Every city has it’s share of beggars, panhandlers. A few weeks ago, I was in Chicago with a bunch of friends. Walking down Michigan avenue, we passed at least six people on the sidewalk, all with different signs asking for money. I handed one of them a dollar bill, and this sparked a long and lively conversation about how useful (or not) it is to give them money.
Almost everyone I know of looks at the practice of handing over spare change with disapproval. “You only encourage them to beg on the street”, “You enable their laziness”, “Look at him! Can’t he find an honest job at a construction site or a McD?” “He’s going to buy cigarettes/alcohol with our hard-earned money” “You’re a sucker for this” are a sample of the kind of things I have heard.
A very large number of people think this: If every person gave a little change away, it adds up to 20-30 dollars per day per beggar. They comfortably feed themselves with this and spend the night at a homeless shelter, or outside Walmart. They know they don’t have to look for work, as this money will take care of all their needs. The first time I heard this, I was horrified. So many of us truly believe that a handful of dollars and a sidewalk to sleep on is all one needs for a fulfilled life for these people. (Don’t get me started on what makes a fulfilled life for the rest of us) What about a home? family? health? do they have children? But people have already tuned out by the time I ask. I am aware of the economics of charity, how welfare and subsidies do not always have the outcome desired. About how they do sometimes facilitate the need for further welfare, and do not end the problem per se. But what about the lives they save?
I am bothered by the above simplistic explanation I always get, on so many levels. Does the spare change you throw away really matter so much in the life of a homeless stranger? Just how significant do you really think it is? It is spare change. Does handing over what you can dismiss without a thought, something you will not miss, give you any right to judge how your precious 50 cents will be spent? So if he buys a single cigarette with it, you will huff in disapproval. What if he buys a soda? Will you moral-police him then as well, preaching about a good wholesome diet? What gives you the right to disparage a man, bemoaning his laziness, when you’ve known him for all of a few seconds as you walk your busy walk, live your full life? Oh, and the worst is when I’ve been told to observe and note the sincerity and effusiveness of gratitude I receive when I give money. If this gratitude is even a little muted, even a touch less sincere than what your fifty cents demands, the complaints begin anew. I wish people stop being so full of themselves, expecting nothing less than a prostrated man weeping with joy at the pittance he receives. I wish people got over themselves just a little bit.
This is not to say I walk around with a bleeding heart, emptying my wallet whenever I see a person in need.
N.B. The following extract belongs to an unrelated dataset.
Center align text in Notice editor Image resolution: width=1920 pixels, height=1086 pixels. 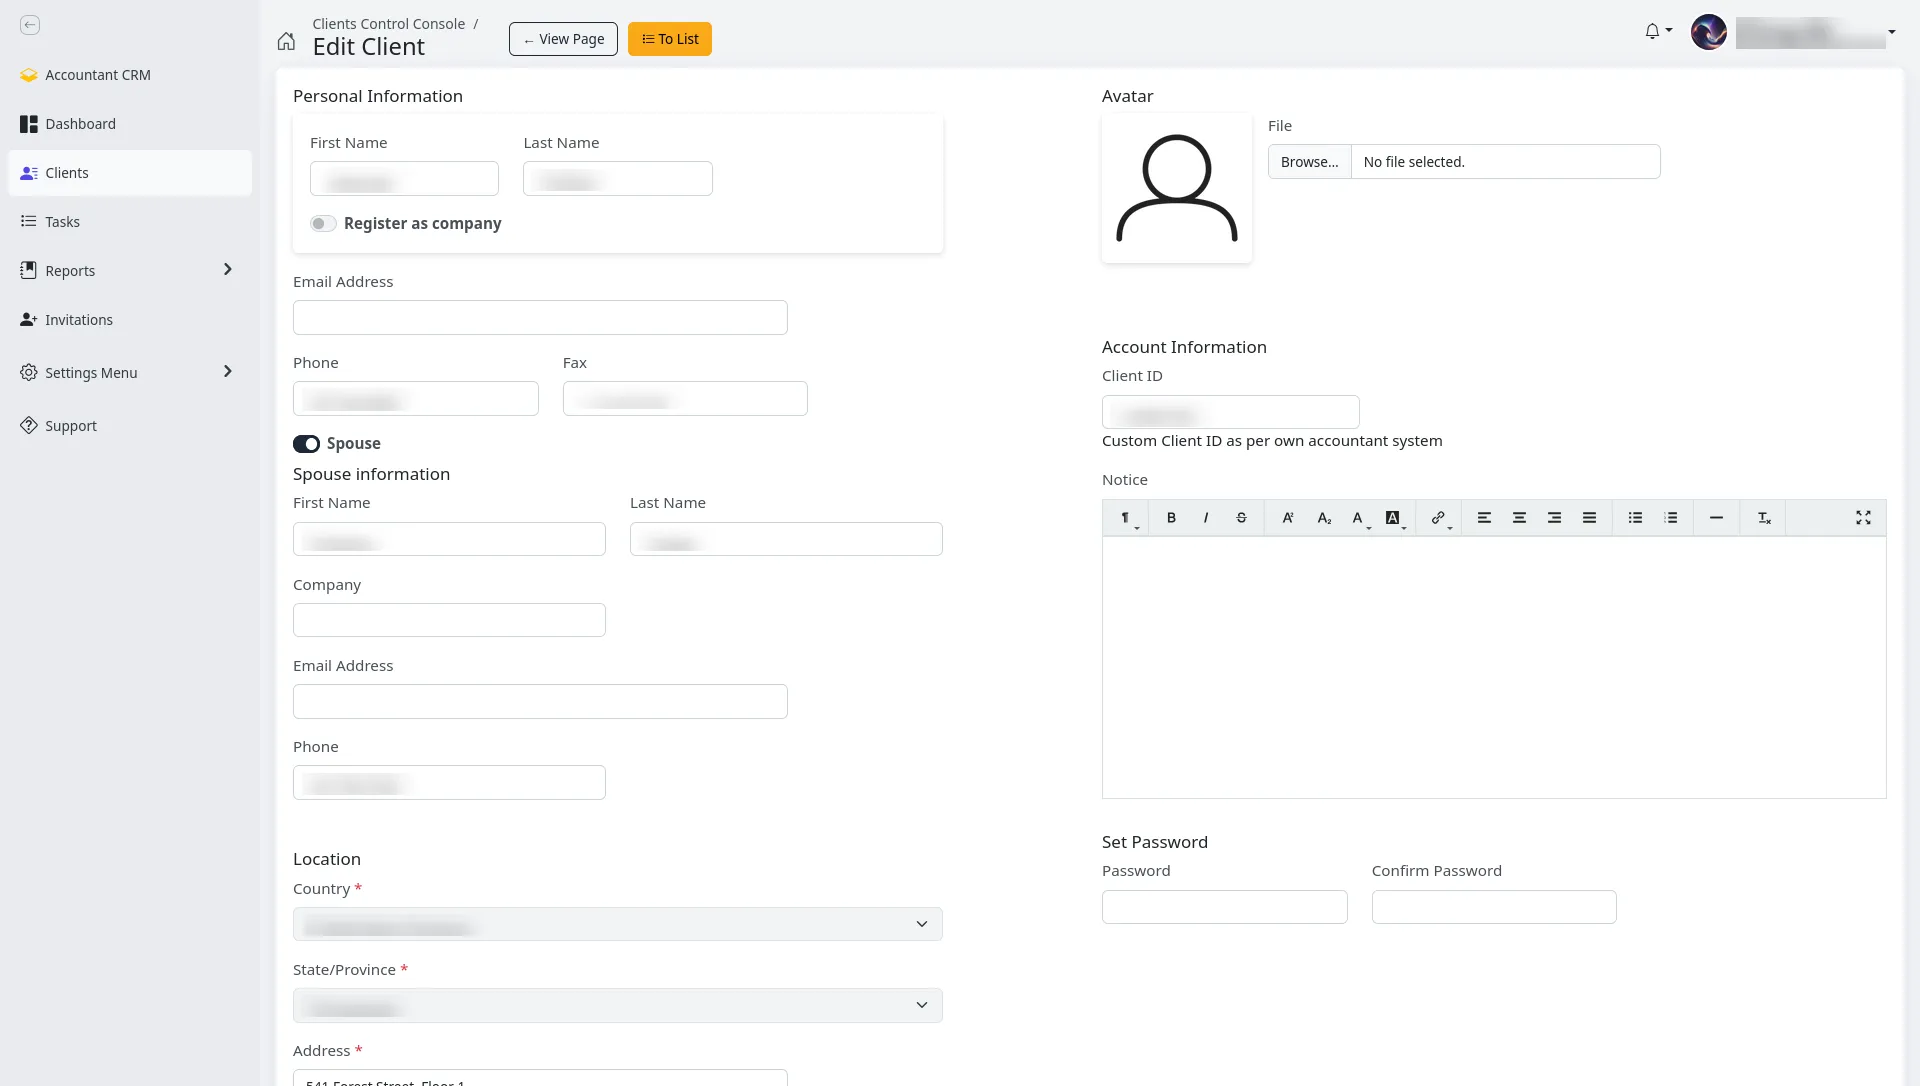point(1519,518)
But I give when I can, which is not always. But, I never to judge them for asking. It’s the moralizing that comes before and after that enrages me.
Then there are the panhandlers. A lot of them are con artists. Once, the H and I were at an intersection and we were approached by a man who “needed twenty dollars for gas money as he and his wife were driving to their home in Michigan, and he was broke”. We didn’t have the money, neither did his story seem like the truth. He went on his way. Since that day, I’ve seen this man at least twice afterward. He wears the same clothes, has the same bag slung on his shoulders, and is clearly not heading home to Michigan like he said. He might even approach us again with a different tale, not recognizing us. I know this. And I know of people who have given money away, believing someone was a cripple, only to have him dash off with fully functional legs the moment the money changes hands (true story. On a train in India).
I do not know enough about the economics of charity, or the trickle-down effects that handing over money creates. Neither do I think that this is a problem that can be resolved by the generosity of a few ordinary people, every day on the streets. But when you see someone, visibly hungry, visibly suffering, how can you walk away?